The fastest way is through a provider that already hosts Qwen 3.5-Plus (e.g., gateway/aggregator or cloud studio). If you already have an app that uses a "Chat Completions" style API, migration usually consists only of changing the model name and checking context limits and tools.

// Minimal example (pseudo): replace endpoint/SDK depending on provider
import OpenAI from "openai";

const client = new OpenAI({ apiKey: process.env.API_KEY, baseURL: process.env.BASE_URL });

const res = await client.chat.completions.create({
  model: "qwen3.5-plus",
  messages: [
    { role: "system", content: "You are an agent that completes tasks." },
    { role: "user", content: "Go through this repo and suggest 5 security improvements." }
  ]
});

console.log(res.choices[0].message.content);

Use cases where Qwen 3.5-Plus offers a real advantage

  1. Agentic RAG for large corpora: 1M context + tool-use reduces the need for aggressive summarization.
  2. Repo-Level Coding: Analysis of multiple files + generation of PRs with a consistent plan (less "random patchwork").
  3. UI/QA Automation: Multimodal input + "Visual Agent" alignment for end-to-end tests and reproducing bugs from screencasts/screenshots.
  4. Ops/Incident Analysis: Large amounts of logs + runbook execution with tools (search, query, ticketing).
  5. Data Workflow Agent: SQL generation, result validation, iterative corrections – all in one session without context loss.
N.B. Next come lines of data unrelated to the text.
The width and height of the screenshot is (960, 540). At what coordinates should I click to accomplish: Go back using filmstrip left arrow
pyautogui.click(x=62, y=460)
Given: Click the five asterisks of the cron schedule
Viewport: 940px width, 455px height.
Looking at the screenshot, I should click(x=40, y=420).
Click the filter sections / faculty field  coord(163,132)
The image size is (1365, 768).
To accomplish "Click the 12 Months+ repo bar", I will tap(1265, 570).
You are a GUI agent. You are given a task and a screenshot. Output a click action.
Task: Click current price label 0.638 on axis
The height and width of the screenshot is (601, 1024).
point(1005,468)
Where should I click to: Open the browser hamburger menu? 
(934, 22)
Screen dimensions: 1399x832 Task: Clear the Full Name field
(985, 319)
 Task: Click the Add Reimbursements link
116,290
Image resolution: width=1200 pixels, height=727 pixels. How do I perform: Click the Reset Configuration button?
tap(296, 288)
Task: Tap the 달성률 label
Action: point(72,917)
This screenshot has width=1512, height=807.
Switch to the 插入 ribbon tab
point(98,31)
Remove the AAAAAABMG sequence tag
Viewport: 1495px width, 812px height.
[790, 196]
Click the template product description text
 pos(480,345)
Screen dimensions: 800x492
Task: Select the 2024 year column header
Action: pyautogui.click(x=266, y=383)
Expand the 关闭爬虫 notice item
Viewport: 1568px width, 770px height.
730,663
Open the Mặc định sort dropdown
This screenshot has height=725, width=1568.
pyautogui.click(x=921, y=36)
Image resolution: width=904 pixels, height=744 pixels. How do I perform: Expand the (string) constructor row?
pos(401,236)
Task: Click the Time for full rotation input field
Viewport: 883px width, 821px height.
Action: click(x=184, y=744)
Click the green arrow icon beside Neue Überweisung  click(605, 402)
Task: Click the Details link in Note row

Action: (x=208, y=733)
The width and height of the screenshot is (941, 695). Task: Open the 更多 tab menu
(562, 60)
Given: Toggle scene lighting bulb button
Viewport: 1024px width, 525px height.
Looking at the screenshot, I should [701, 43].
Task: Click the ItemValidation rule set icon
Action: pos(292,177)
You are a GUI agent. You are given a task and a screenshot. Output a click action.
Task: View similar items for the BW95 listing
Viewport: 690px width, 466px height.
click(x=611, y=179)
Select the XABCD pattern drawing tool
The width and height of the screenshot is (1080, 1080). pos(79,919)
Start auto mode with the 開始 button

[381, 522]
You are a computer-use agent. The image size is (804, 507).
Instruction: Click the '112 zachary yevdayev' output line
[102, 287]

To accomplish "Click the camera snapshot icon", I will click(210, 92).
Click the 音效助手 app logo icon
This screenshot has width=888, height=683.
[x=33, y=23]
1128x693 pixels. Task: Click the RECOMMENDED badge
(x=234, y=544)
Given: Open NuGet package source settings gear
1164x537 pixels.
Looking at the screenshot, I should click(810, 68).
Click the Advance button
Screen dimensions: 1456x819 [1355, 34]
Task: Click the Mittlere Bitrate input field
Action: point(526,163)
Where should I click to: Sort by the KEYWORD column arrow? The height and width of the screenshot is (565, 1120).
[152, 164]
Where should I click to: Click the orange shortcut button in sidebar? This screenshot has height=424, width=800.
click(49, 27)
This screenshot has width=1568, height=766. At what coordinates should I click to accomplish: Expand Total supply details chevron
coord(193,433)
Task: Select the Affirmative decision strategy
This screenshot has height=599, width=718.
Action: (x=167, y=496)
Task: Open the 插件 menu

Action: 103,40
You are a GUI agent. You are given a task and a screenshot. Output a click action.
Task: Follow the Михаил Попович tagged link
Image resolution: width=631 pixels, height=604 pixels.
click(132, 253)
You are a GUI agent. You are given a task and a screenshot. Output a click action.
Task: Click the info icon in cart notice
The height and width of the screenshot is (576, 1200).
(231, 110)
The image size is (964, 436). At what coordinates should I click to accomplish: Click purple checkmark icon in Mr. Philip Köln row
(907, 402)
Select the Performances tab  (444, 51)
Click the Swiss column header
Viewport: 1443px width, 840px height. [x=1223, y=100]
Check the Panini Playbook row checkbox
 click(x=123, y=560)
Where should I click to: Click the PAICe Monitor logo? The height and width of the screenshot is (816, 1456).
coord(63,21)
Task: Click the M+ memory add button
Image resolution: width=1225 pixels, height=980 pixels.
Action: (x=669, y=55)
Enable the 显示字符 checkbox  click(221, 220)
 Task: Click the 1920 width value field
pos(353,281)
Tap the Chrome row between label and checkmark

Trade-offs (to avoid falling into the hype trap)

  • 1M Context ≠ 1M "perfect memory": The larger the input, the more you need to pay attention to structure (sectioning, index, retrieval plan).
  • Agentic behavior requires guardrails: Be sure to add a policy layer (allowed tools, rate limit, sandbox), logging, and replay.
  • Hosted vs. Open-Weight: Plus as a hosted model is excellent for latency/stability, but open-weight variants are better for data privacy and on-prem control – with higher operational overhead (Ops).

Conclusion: Qwen 3.5-Plus is a signal that the race is shifting from "who is smarter in chat" to "who executes complex workflows more reliably". If you use agents in production, this is worth a test – especially if context, tool-use, and stability across multiple steps are your bottlenecks.